Evals Are Powerful, Not The Starting Line
At a product conference last week, someone presented the idea that evals are the new PRDs. That in the AI era, PMs don’t build with specs, they build with evals. Evals define “good,” catch regressions, and keep model iteration grounded in reality instead of debating requirements.
The charitable read is that writing good evals requires the same rigor as a good PRD — clear success criteria, edge cases, and user intent. If that’s the argument, I’m with it. Good evals are hard to write, and they force the same precision we should have been bringing to PRDs all along.
But that’s not what was said. The claim was that evals replace PRDs. And that’s where the framing falls apart.
These are not the same cognitive job
Evals measure model behavior against defined criteria. PRDs define the problem worth solving, who it’s for, and what success looks like for the user. Conflating them doesn’t elevate evals; it just misunderstands PRDs.

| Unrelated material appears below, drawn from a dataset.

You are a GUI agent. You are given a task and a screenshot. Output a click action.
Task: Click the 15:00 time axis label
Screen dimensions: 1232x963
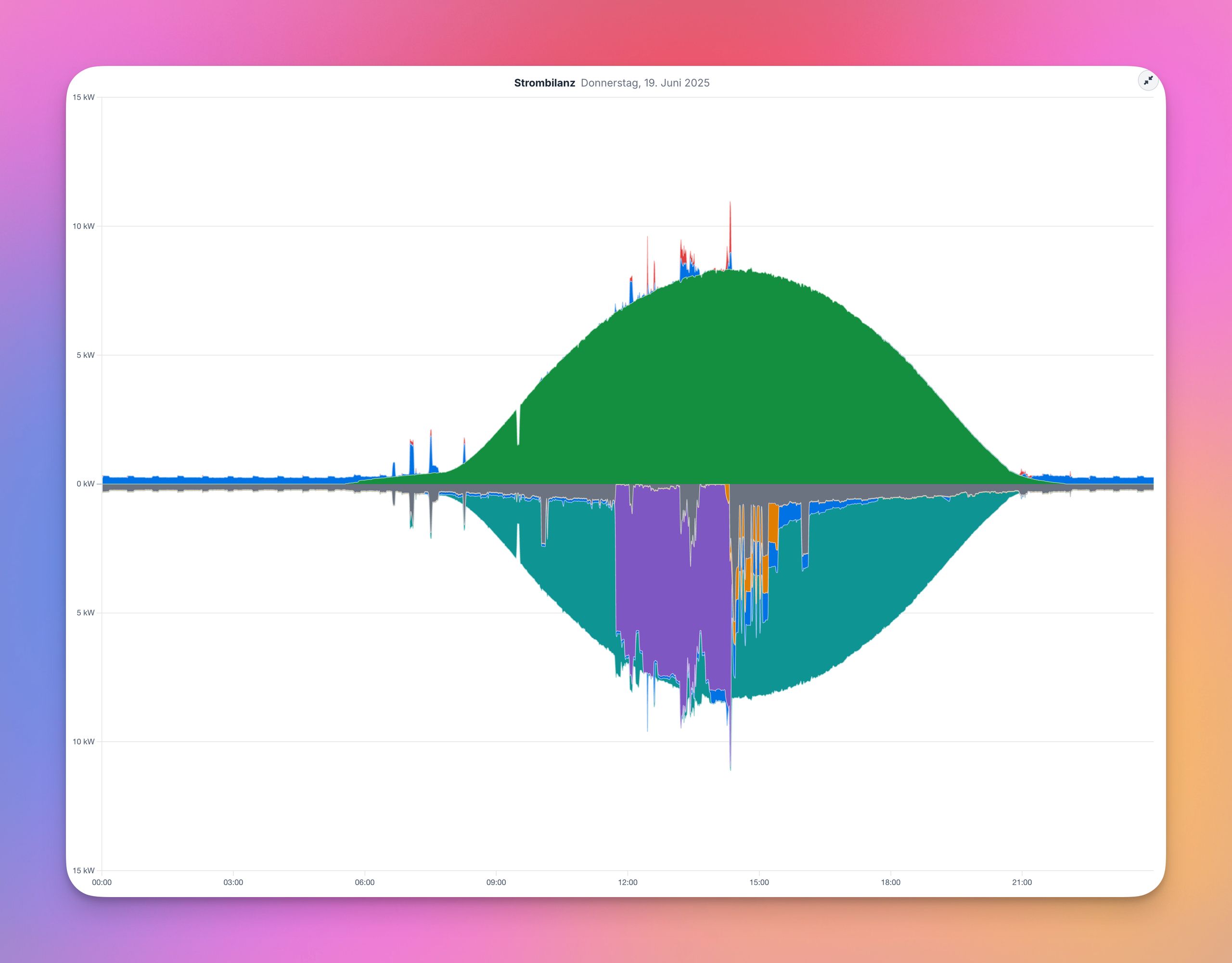(759, 882)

An eval can tell us whether the model’s response was accurate, concise, and free of hallucinations. It cannot tell us whether we’re solving a problem worth solving. It cannot tell us who the user is and what their struggling moment looks like. It cannot tell us whether the product should exist at all.
Last week, I wrote about product mindset as a function of clarity — clarity of purpose, users, and impact. Evals measure whether the thing we built is working. But they can’t do the upstream work of defining purpose or identifying users. If any of those are missing, it doesn’t matter how good the eval suite is; the product may still lack purpose or solve a problem for the wrong users.
I’ve built evals. They’re not the starting line.
We built a rubric to evaluate every conversation customers had with our chatbot — measuring accuracy, relevance, conciseness, hallucinations, and toxicity. As LLMs evolved, we updated the rubric based on how customers were interacting with the product, and then worked on automating the evaluation to review conversations at scale.
That eval work was valuable. But we could only write those evals because we had already done the harder work — defining what the chatbot was for, who it served, and what a good experience looked like for those users. The eval didn’t replace that thinking. It depended on it.
The real problem with “X is dead” framing
This is the same type of rhetoric that says PRDs are dead because you can show (not tell) your idea in Lovable. Or that product management itself is dead. These titles make good clickbait. But what are they telling the product management community? Your area of expertise is dead. Your artifacts are no longer needed.
AI has changed how we work and the artifacts we produce. We no longer need to spend hours on manual documentation. But the judgment underneath — what to build, for whom, and why — hasn’t been automated. The decisions we make from empathy for our customers, understanding of our cross-functional teams, and relationships with stakeholders are the PM job that will remain human. The documents were never the point; they were the output.
Evals are powerful. They’re not the starting line.
Evals belong in every AI PM’s toolkit. That’s how we validate that the product is doing what it’s supposed to do. But they sit downstream of the clarity work — the purpose, the users, the definition of impact. Just like documents, evals are output. The thinking is still the job. Without that, we’re measuring precisely and building aimlessly.